Task statement:
Return only the stretch of the material below that begins with the line containing "Task: Open Idk2237 profile avatar" and ends with the line containing "Viewport: 2097px width, 1090px height.", exactly; both of those lines belong to it.

Study material:
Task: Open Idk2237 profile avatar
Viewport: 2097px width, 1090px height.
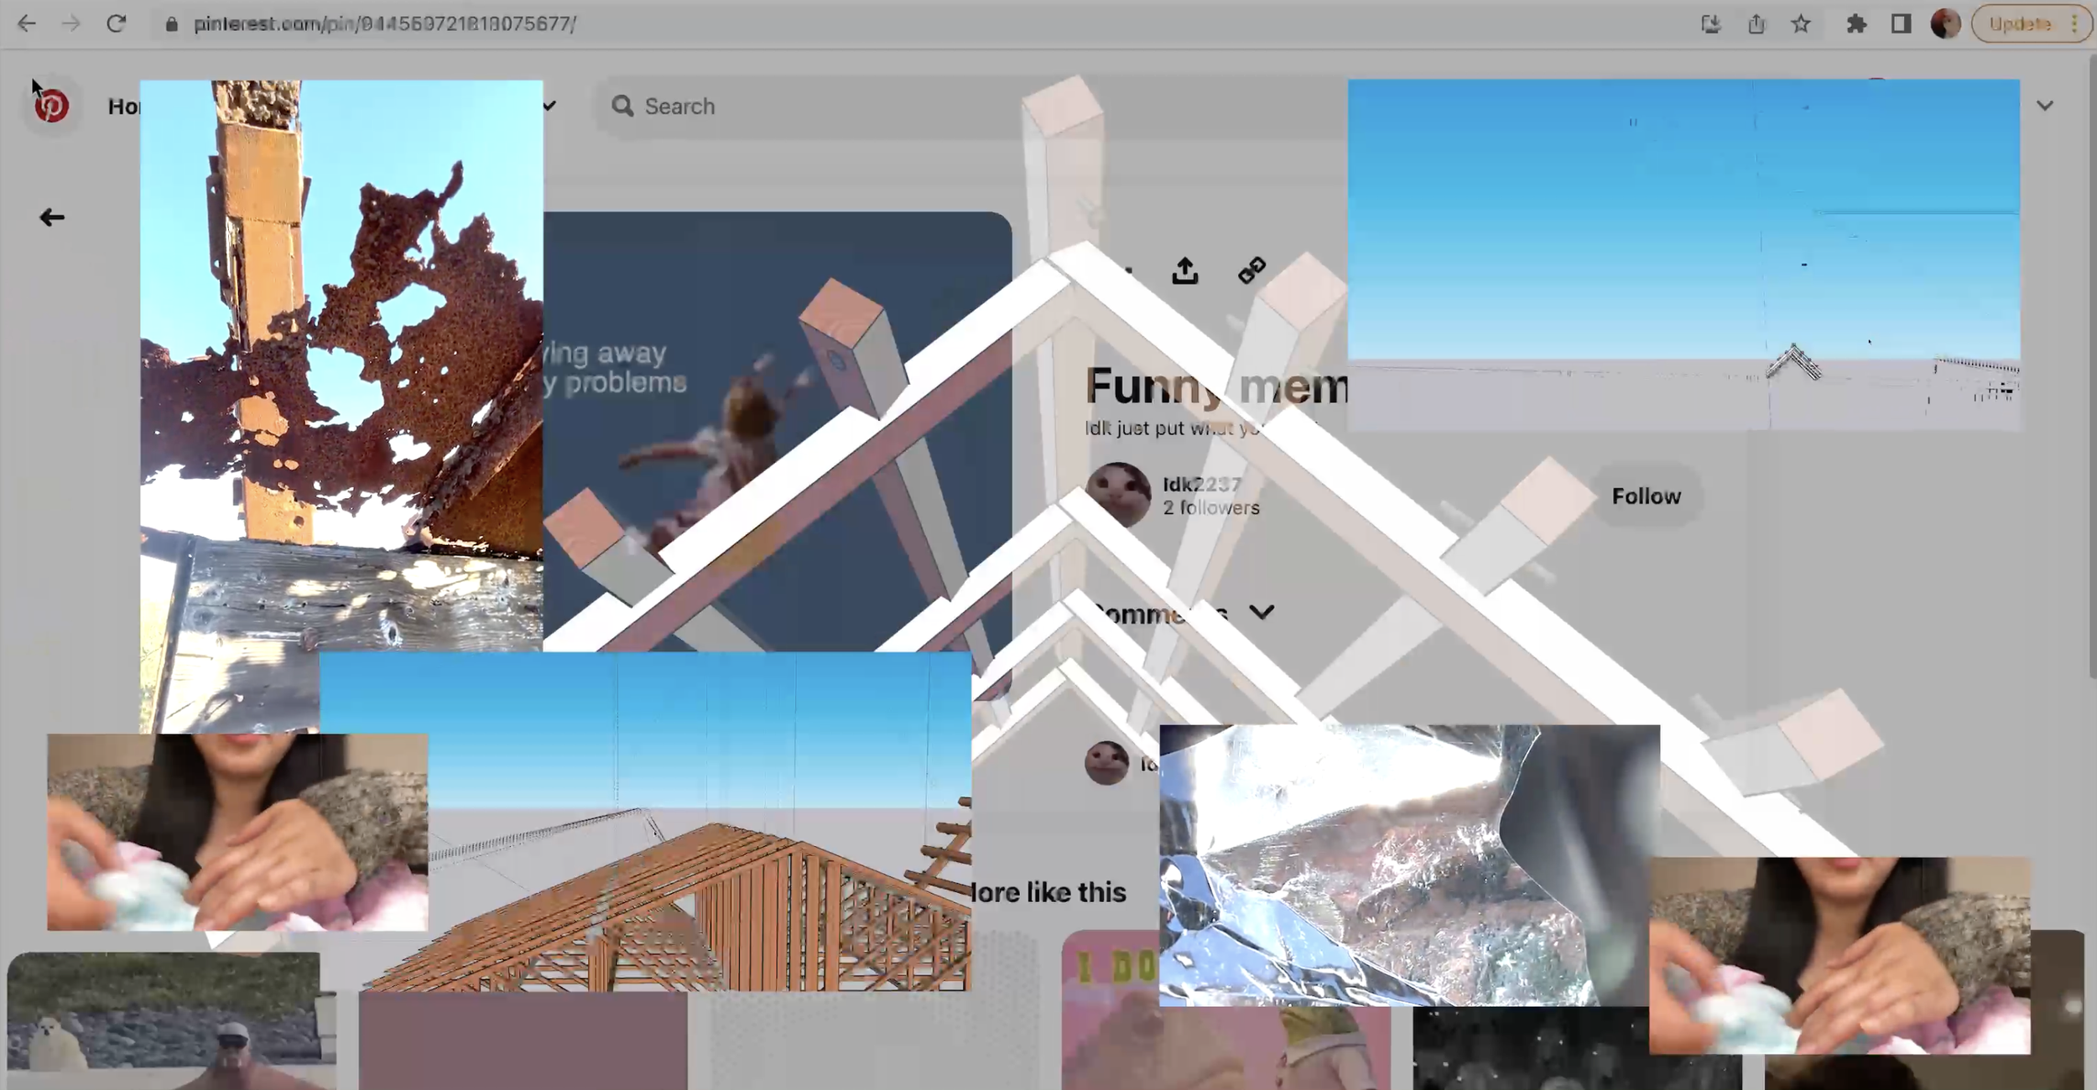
---
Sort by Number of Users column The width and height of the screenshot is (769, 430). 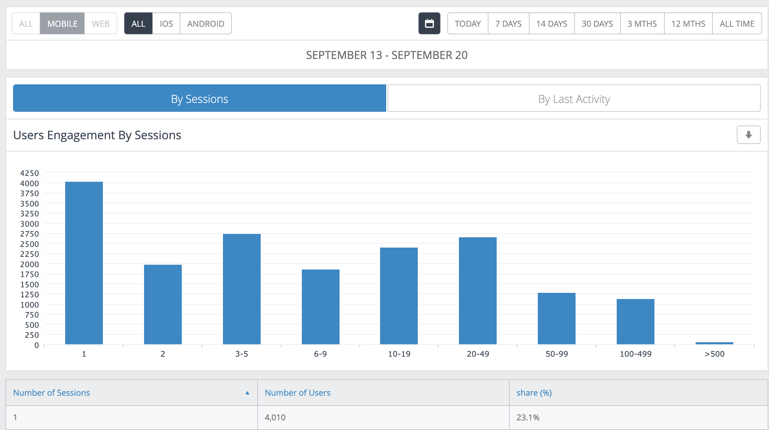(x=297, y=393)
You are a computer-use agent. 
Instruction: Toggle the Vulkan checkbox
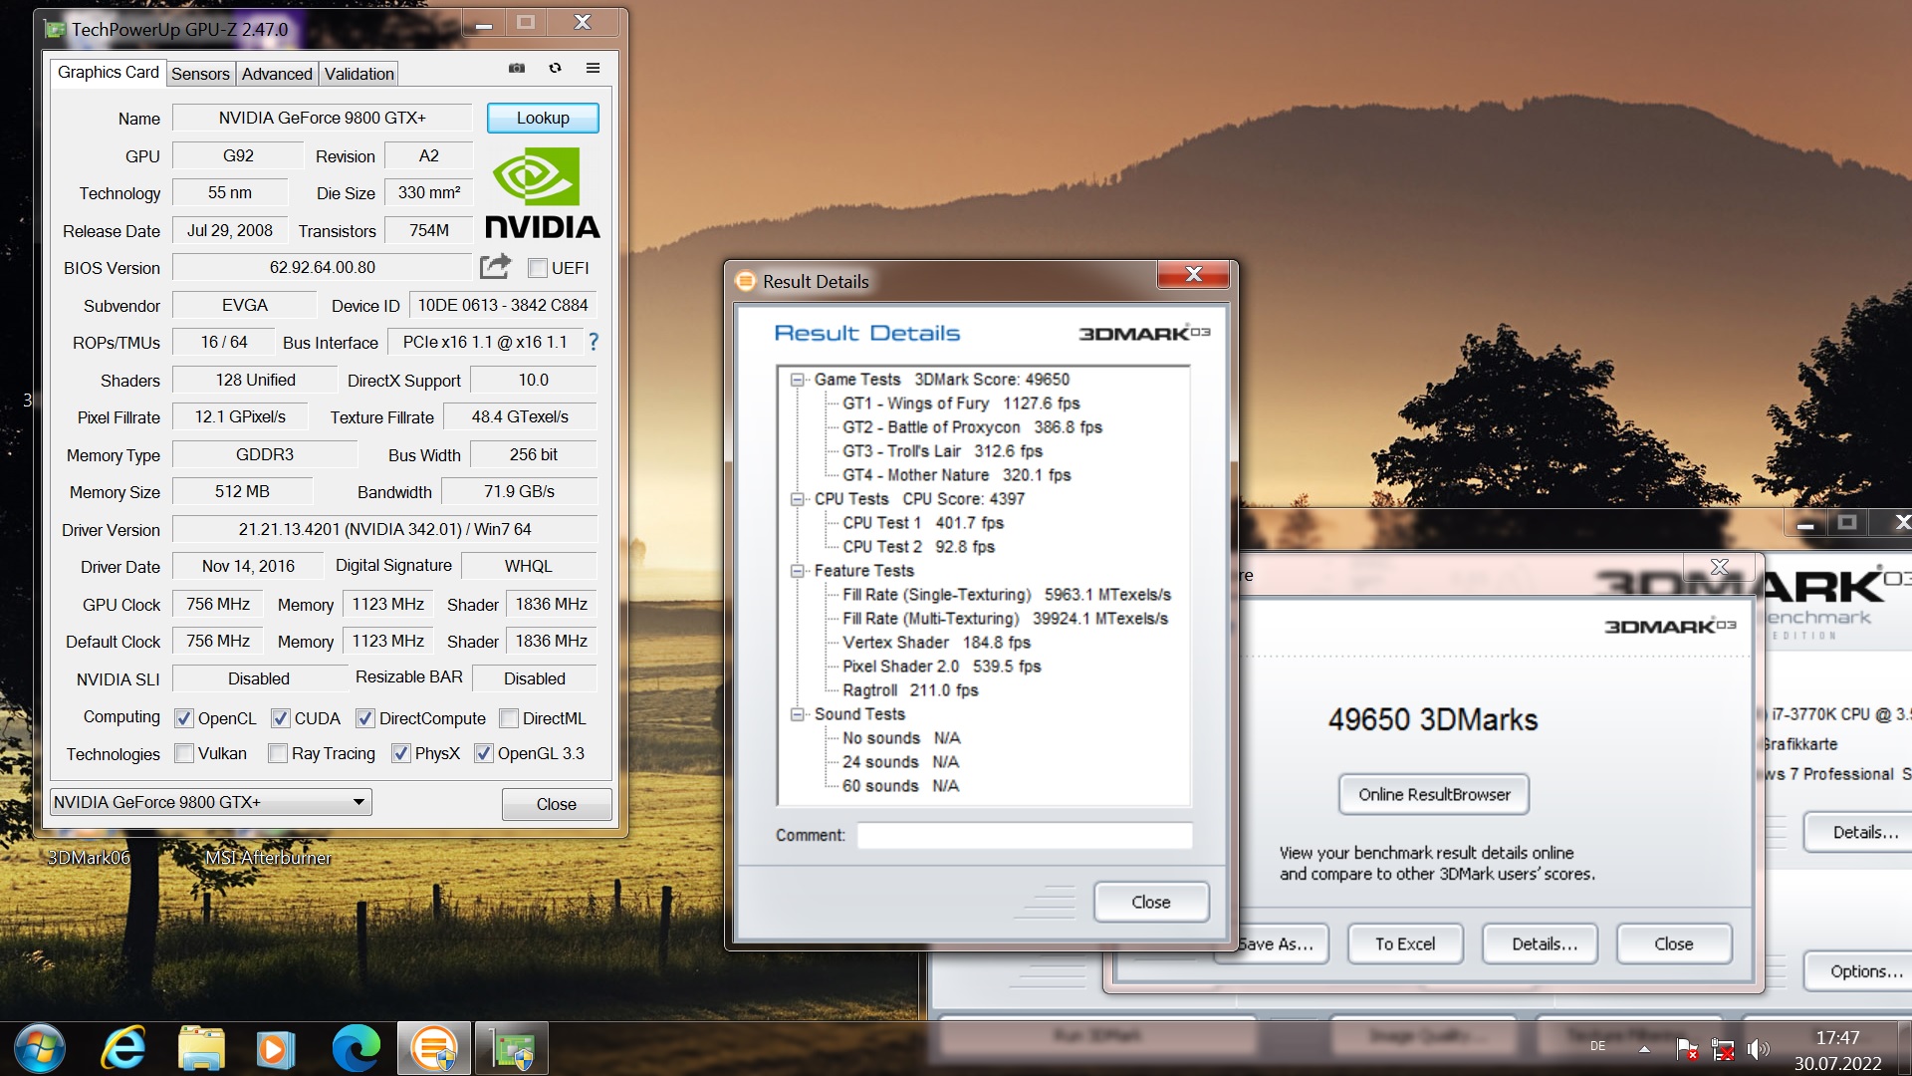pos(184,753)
* * *
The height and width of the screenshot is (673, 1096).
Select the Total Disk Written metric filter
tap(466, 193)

Your response:
Task: Open Idk2237 profile avatar
Viewport: 2097px width, 1090px height.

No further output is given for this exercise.